■ **Passage shown**
Tips and tricks
1 Oct, 2021

At this point, you have general overview of shaders. This tutorial is aimed at teaching some useful tricks for optimizing, error checking and some useful code snippets. Feel free to just play around with shaders and come back to this later if you're not ready.

Optimization

When I was first learning about shaders, it was difficult for me to tell what code was efficient and what would be slow. After all, you can't easily run code on thousands of pixels in GML, but shaders can with ease. At the same time many shaders can struggle with if-statements and for-loops, while GML has no such problem. So that's what I'd like to cover now.

Tips

So here's a list of things to consider.

  • Expressions: If you have to compute a mathematical, for example: float PHI = (sqrt(5.)+1.)/2.; consider pre-calculating the answer instead. In this case, approximately 1.618034. Sometimes you need to compute a complex expression with changing variables (e.g. sunlight color based on the sun position). If this expression is the same across all pixels, then try calculating this outside the shader and passing it in as a uniform. The CPU is more going to be more accurate anyway!
    Also, stay aware of variable precision. This is especially important for mobile devices! Color variables probably don't need to be highp.
  • Vertex or Fragment: While we're on the subject of expressions, maybe you can move some of your computation from the fragment shader to the vertex shader. This is generally faster because there are many more pixels/fragments than there are vertices so you may be able to calculate your lighting shader once per vertex rather than per pixel.
    Just remember that varying values will be interpolated across the mesh, so it's not always usable.
  • Vectors: A small, but easy optimization to implement is using vectors a lot. Instead of doing:
    float texel_width = 1.0 / resolution.x;
    float texel_height = 1.0 / resolution.y;
    Just use a vec2: vec2 texel_size = 1.0 / resolution;
    This tends to be faster, often making the code more concise and readable. Remember, shaders are very good at computing in parallel, so if you calculate multiple components simultaneously with vectors, do that! Don't be afraid to use swizzling wherever necessary!
  • Loops: Modern GPUs can handle a lot loop iterations, but if you're targeting non-desktop platforms (especially mobile) or low-end PCs you should be careful. Things like texture sampling can use a lot of bandwidth so 8 texture samples is a generally safe upper limit on low-end hardware.
    If your loop can be "broken" early, make sure to do that. For example, if I'm looping through a list of lights, I can stop at the last light:
    if (i > light_num) break;
  • Branching: You may have heard that you should always avoid if-statements in shaders. This is not necessary and in many cases if-statements are faster than alternatives!
    The thing is, GPUs are optimized for highly parallel computations. This means that many pixels are computed simultaneously and are running the same code, so if you have a lot of complex operations that apply to specific pixels, it may be run on the entire group and discarding the unused parts.
  • Textures and multipass: Sometimes you can pre-calculate complex operations on to a texture and input that to the shader via uniforms. For example, if you have a costly noise function, it might be faster to save it to a sprite instead and pass it to the shader as a uniform.

■ **Tasks and exercises**
1. In the shader tips tutorial, what number of texture samples is called a generally safe upper limit on low-end hardware?
2. Extend the shader tips tutorial, picking up right after its final sentence.

■ **Source excerpt**
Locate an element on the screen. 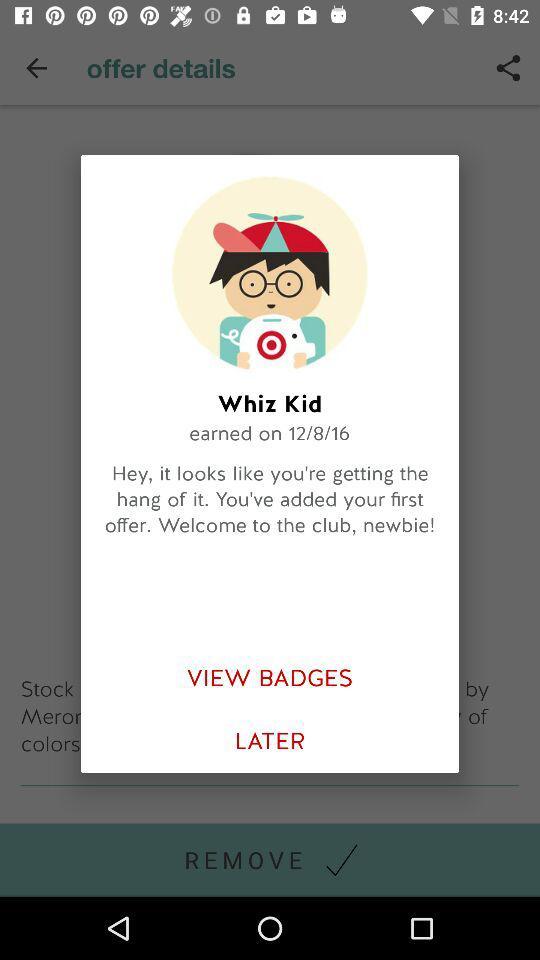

■ **Outputs by task**
1. 8 texture samples.

2.
    In some cases, you may have an effect that would be faster if you do it in multiple passes, drawing the result of one shader to a surface and passing that into the next shader. For example, let's say you have a 9x9 box blur. Doing that in one pass requires 81 samples which is quite slow on older hardware! Instead you can do a 9x1 blur, drawing that to a surface and then applying a 1x9 blur to finish it off totally only 18 samples (77% fewer)!
If you notice your shaders are taking minutes to compile, it likely has to do with large loops. Once compiled, subsequent compilations will be faster until you modify the shader again. I like to reduce the loop size while testing my shaders quickly and reset it when I have the desired results. This isn't always possible in every use case though.

Preprocessor

The preprocessor is used to "process" the shader code during compilation (not runtime). For example, with #define, you can define a macro value, let's say 'pi', and it will replace all references of 'pi' with that value (just like GML macros). Every time you run the game, the preprocessor will compile those changes as though you hardcoded those values in, making it a good choice for values you may want to change later.
Here's a list of the supported preprocessor directives:
#define, #undef, #ifdef, #ifndef, #if, #endif, #else, #elif,
So you know that '#define' can define a value like constants, but, like GML macros, it can also hold expressions such as #define add a + b or you can use it like a function with custom values like: #define add(a,b) a + b.

Note: This code directly replaces its references, so you probably don't want to put a semi-colon at the end of your expression, if you already have one on that line! And since it's like copy-pasting, you'll want to make sure you're not repeating computations that only need to be done once.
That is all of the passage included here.